SoVI® Error Discussion
Error in SoVI® 2006-10
Error is inherent to any compound metric or index, and SoVI® 2006-10 is no exception. Unfortunately, the detailed computation procedures and compilation of data from multiple sources make the error calculation process for SoVI® 2006-10 prohibitive. Only 13 of the 30 variables in SoVI® 2006-10 contain margins of error suitable for computing a coefficient of variation. For this reason, we do not provide error calculations for SoVI® 2006-10. Instead, we offer the following steps illustrating how we computed error for the SoVI® 2005-09 metric, which is based primarily on American Community Survey data. Users should exercise caution when viewing SoVI® data in the highlighted counties. Data were found to be less reliable in these counties due to small populations of interest and a low sampling rate.
Error Calculation Process for SoVI® 2005-09 Using the American Community Survey
Step 1. Collect American Community Survey (ACS) data, including margins of error, for all variables used in the calculation of SoVI®.
Step 2. Calculate SoVI® 2005-09 (see SoVI® FAQ Page)
Step 3. Calculate standard error for all variables used to calculate SoVI®
Example: QPOVTY for Richland County, SC is derived as a percentage of the total population with income below the poverty level. Thus, calculate standard errors for both the numerator (# of people below poverty level) and denominator (total population).
Step 4. Calculate standard errors and margins of error for derived SoVI® variables. Instructions for calculating error for derived variables are available from ACS here:
Step 5. For each derived SoVI® variable, calculate the coefficient of variation (CV).
Example: QPOVTY for Richland County, SC is estimated to be 12.6598% with a margin of error of +/- 0.7359%. The coefficient of variation is: (0.7359/1.645) / 12.6598 = 0.0353 This represents the proportion of the estimate of QPOVTY that is due to sampling error.
Step 6. Compute the median CV across all derived SoVI® variables for each county.

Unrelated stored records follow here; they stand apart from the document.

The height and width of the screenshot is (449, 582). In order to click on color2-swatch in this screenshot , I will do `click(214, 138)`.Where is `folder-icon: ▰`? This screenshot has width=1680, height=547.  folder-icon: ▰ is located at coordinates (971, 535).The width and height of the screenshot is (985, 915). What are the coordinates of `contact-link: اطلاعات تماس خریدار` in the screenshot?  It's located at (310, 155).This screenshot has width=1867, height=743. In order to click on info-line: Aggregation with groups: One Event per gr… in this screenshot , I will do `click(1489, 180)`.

Due to the use of non-ACS data, imputation methods, and/or GIS operations in calculating some SoVI® variables, we were able to calculate margins of error and CVs for only 24 of the 31 total variables.
Example: The median CV across these 24 variables for Richland County, SC is 0.0243.
Step 7. Aggregate the median CVs for all counties into one national dataset and examine the shape of the distribution.
Step 8. Identify any extreme outliers in the distribution and trim them from the dataset. We removed three counties as extreme outliers: Kalawao, HI; King, TX; and Loving, TX.
Step 9. Plot a histogram of the remaining county median CVs. (The visualization below was created in JMP® 8.0.2).
Step 10. Fit a distribution to the data and obtain parameters.
We used the worksheet add-ins for Microsoft Excel available from a free trial version of EasyFit 5.5 to fit a gamma distribution to the data.
- Shape parameter: 2.3241
- Scale parameter: 0.03853
- Gamma parameter: 0.00335
Step 11. Calculate a gamma mean and gamma standard deviation.
(2.3241 * (0.03853^2)) ^ 0.5 = 0.058739
Step 12. Set a threshold of two standard deviations above the mean. Any counties with a median CV across the 24 derived SoVI® variables that exceeds this value are identified as having the highest uncertainty in SoVI® scores due to sampling error. (Note: The three outlier counties were added back into the dataset at this step and grouped with other counties displaying the highest uncertainty).
Step 13. Counties with the highest uncertainty in SoVI® score are shown in orange for the nation. This map is available here.
Additional Notes regarding ACS margins of error
• Where the variable estimates were zero, we used a value of one instead to allow calculation of margins of error and coefficients of variation. If zero is used, it is not possible to calculate a CV because a zero will reside in the denominator.
• Where margins of error were omitted from ACS data, we assigned a value of zero. ACS documentation indicated these estimates were calibrated to match other census data sources, thus making specification of margins of error impossible.